PROBLEM TO WORK ON
Retype the lines of the items from the line that contains "The image size" through the line that contains "Action: tap(224, 216)", both included, leaving out the pictures.
--- RECORDED DATA ---
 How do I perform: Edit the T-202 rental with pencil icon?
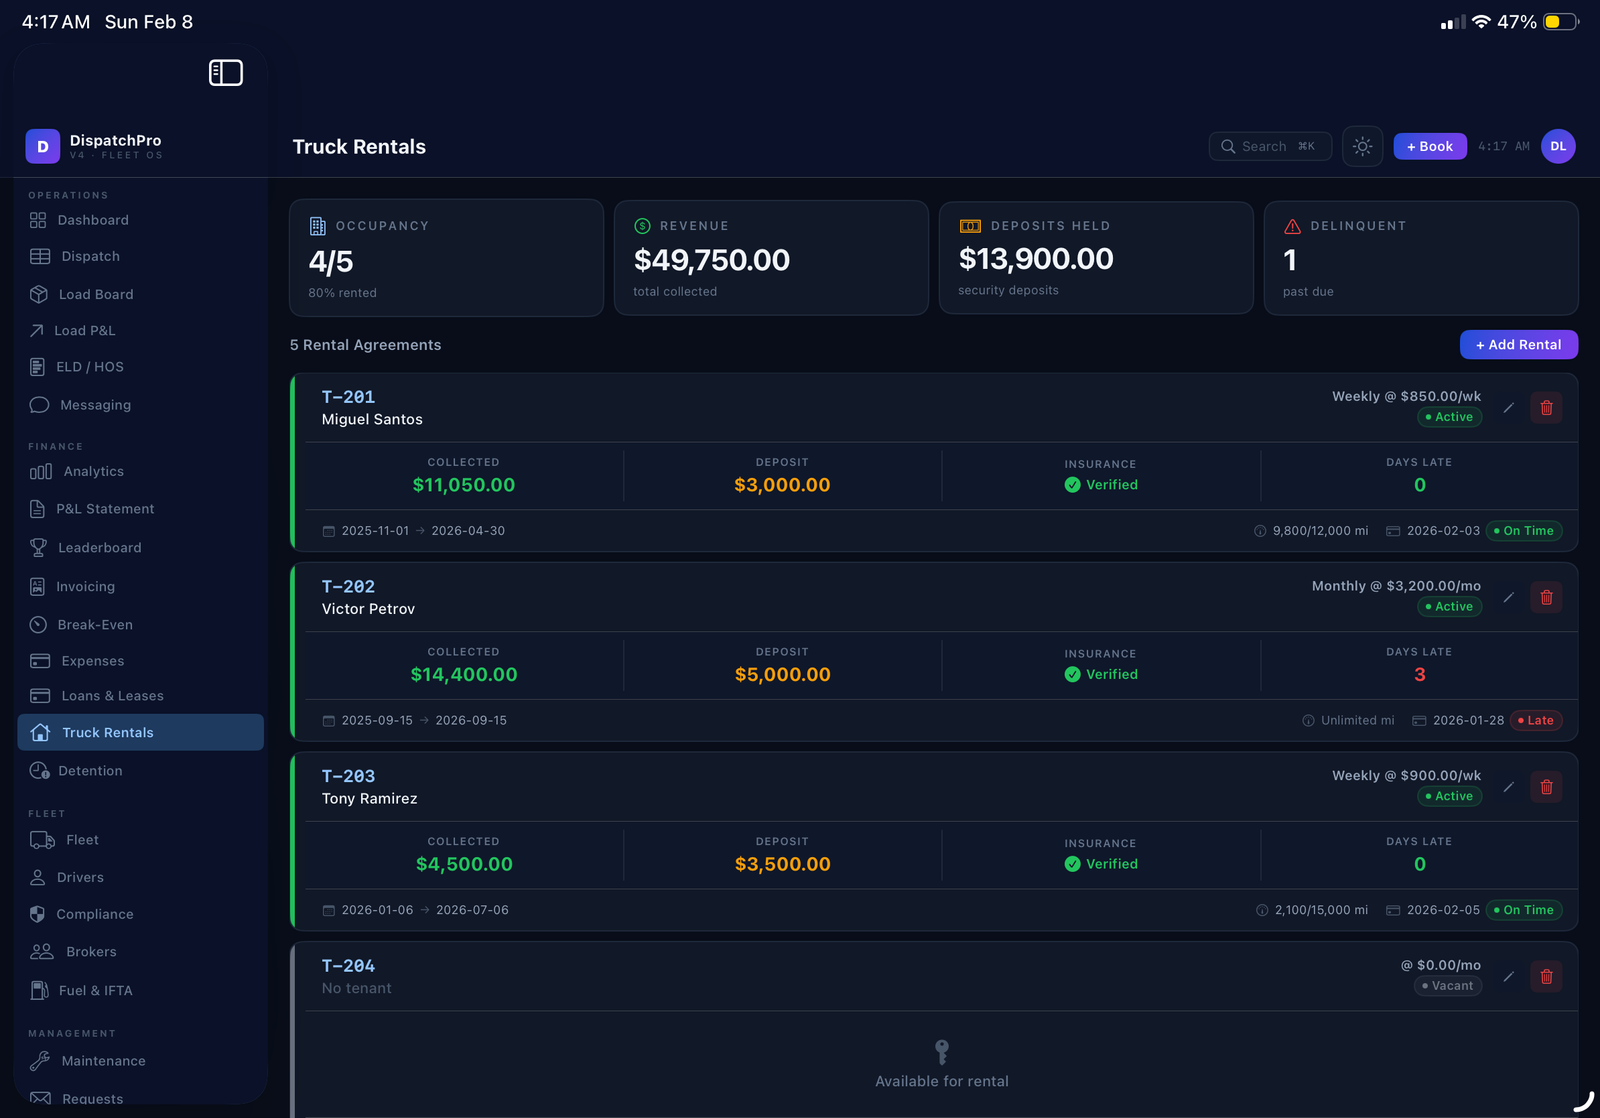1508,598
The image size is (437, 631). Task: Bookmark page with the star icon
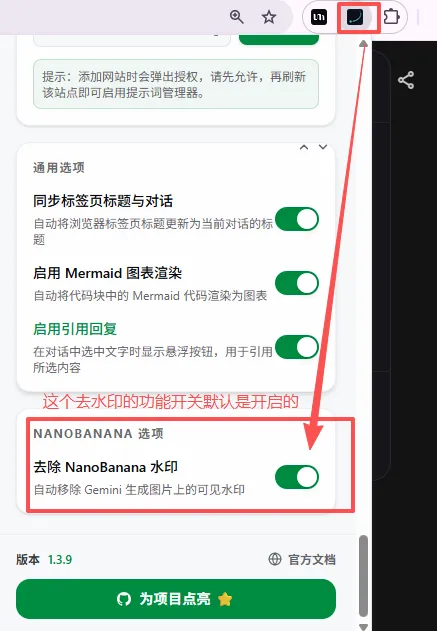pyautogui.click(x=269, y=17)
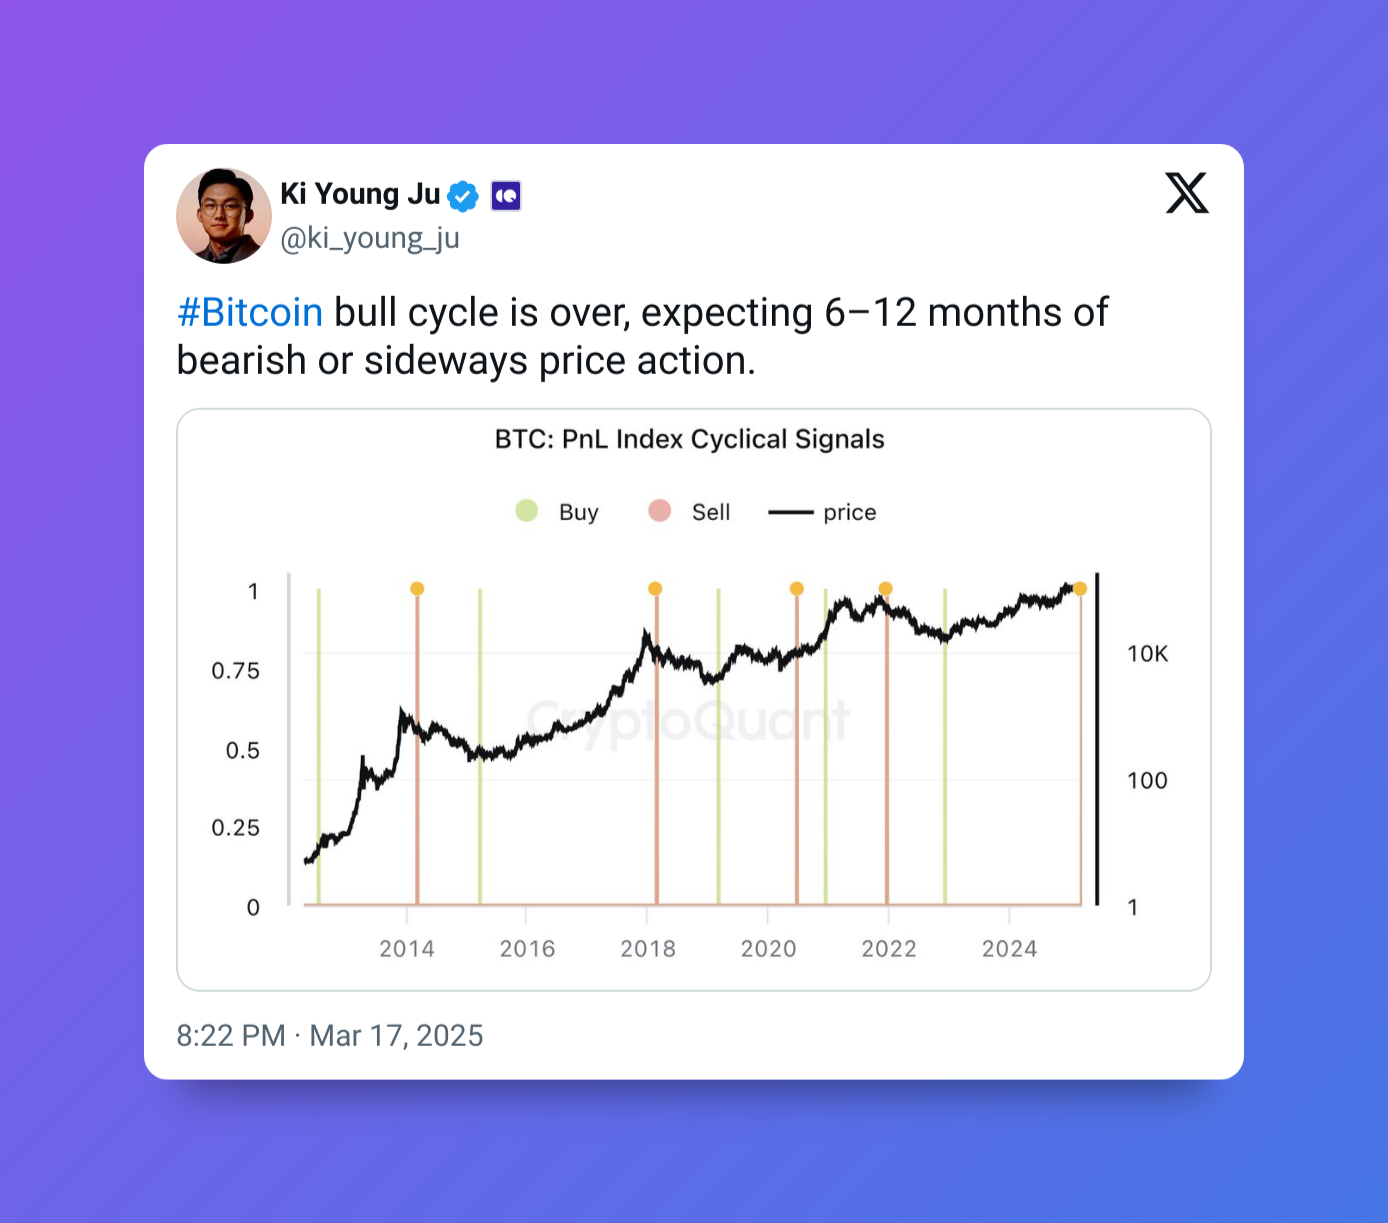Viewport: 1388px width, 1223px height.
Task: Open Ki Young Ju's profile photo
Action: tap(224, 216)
---
--- RECORDED DATA ---
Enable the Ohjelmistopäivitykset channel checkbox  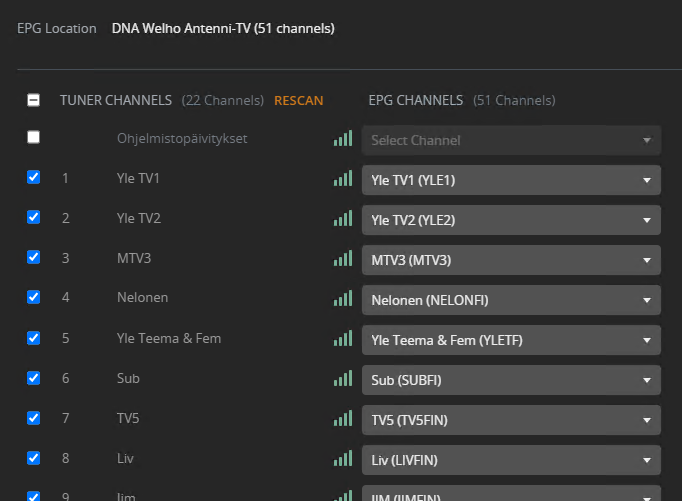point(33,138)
---
FULL SOLUTION
The image size is (437, 631). Task: Bookmark page with the star icon
pyautogui.click(x=269, y=17)
Viewport: 1388px width, 1223px height.
Task: Open Ki Young Ju's profile photo
Action: tap(224, 216)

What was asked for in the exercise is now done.